(SUPPLIED ENTRIES)

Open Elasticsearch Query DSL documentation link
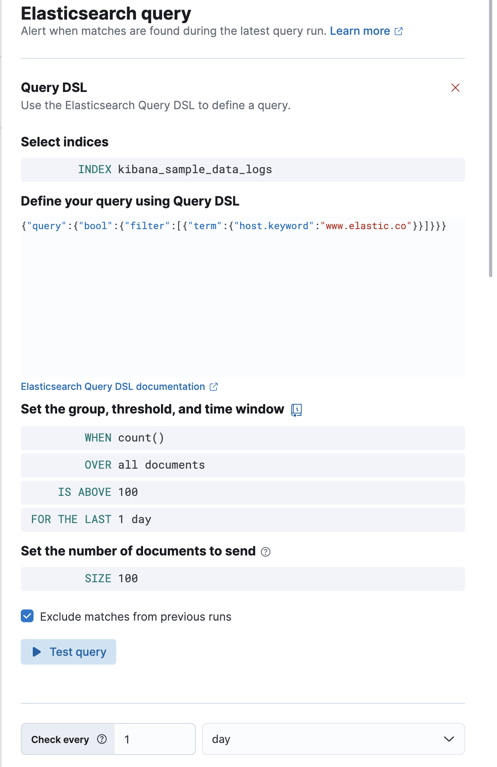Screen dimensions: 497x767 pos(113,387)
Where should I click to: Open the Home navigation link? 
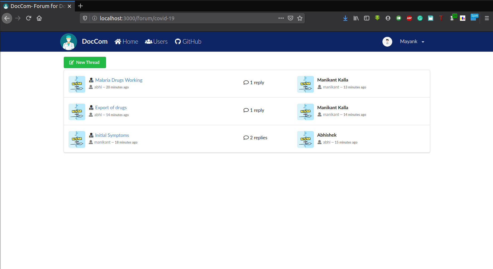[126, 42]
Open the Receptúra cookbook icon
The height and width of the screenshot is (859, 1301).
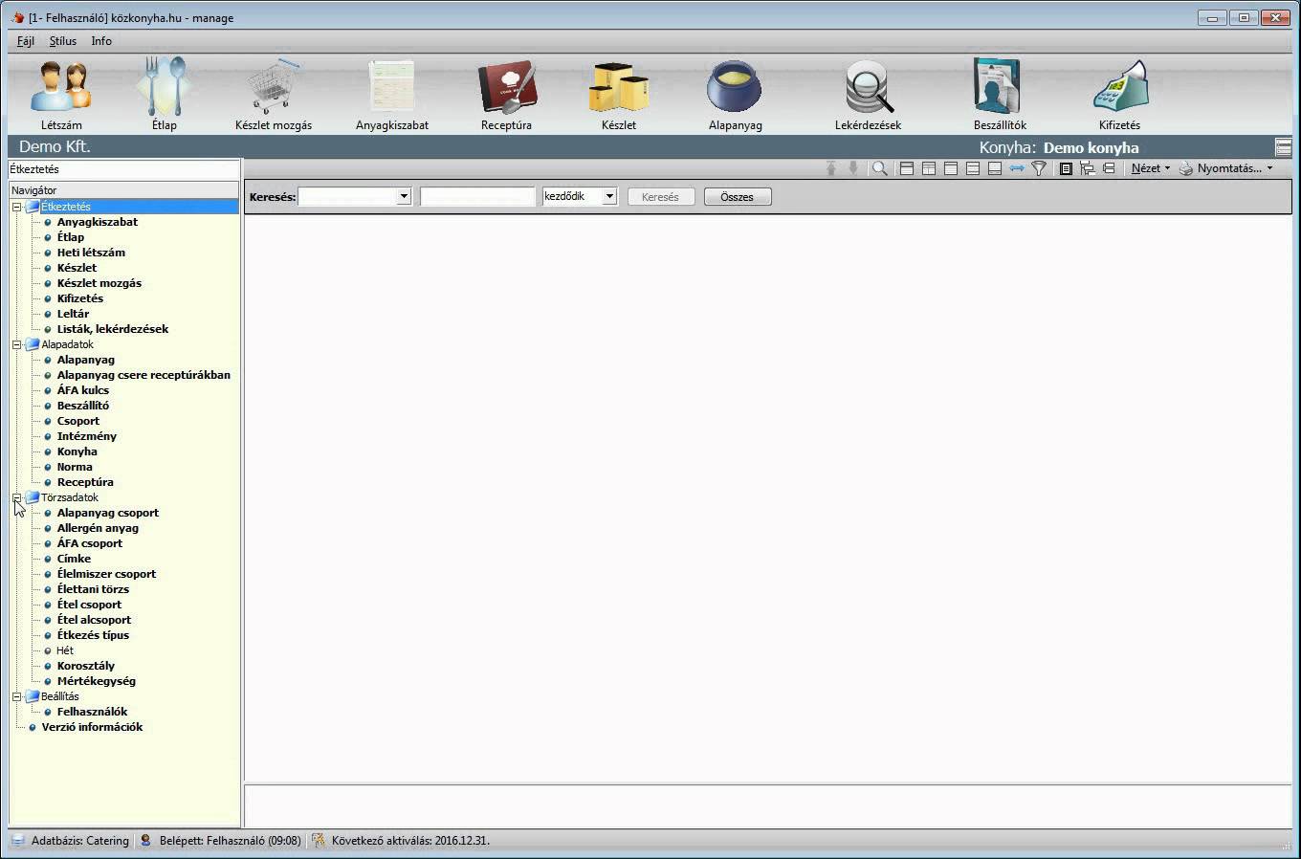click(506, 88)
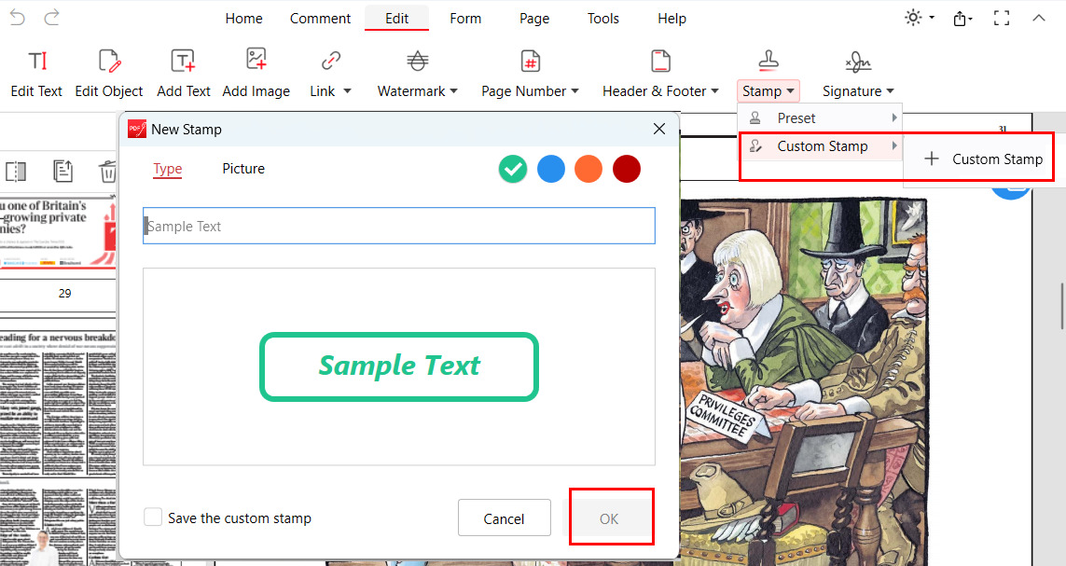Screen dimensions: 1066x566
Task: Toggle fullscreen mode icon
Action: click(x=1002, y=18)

(End SUPPLIED ENTRIES)

* AIM OF THE EXERCISE *
The entries are to be transcribed word for word, without their images.

* EXERCISE ANSWER *
Open Elasticsearch Query DSL documentation link
Screen dimensions: 497x767 pos(113,387)
Where should I click to: Open the Home navigation link? 
[126, 42]
Open the Receptúra cookbook icon
The height and width of the screenshot is (859, 1301).
click(506, 88)
Screen dimensions: 1066x566
Task: Toggle fullscreen mode icon
Action: click(x=1002, y=18)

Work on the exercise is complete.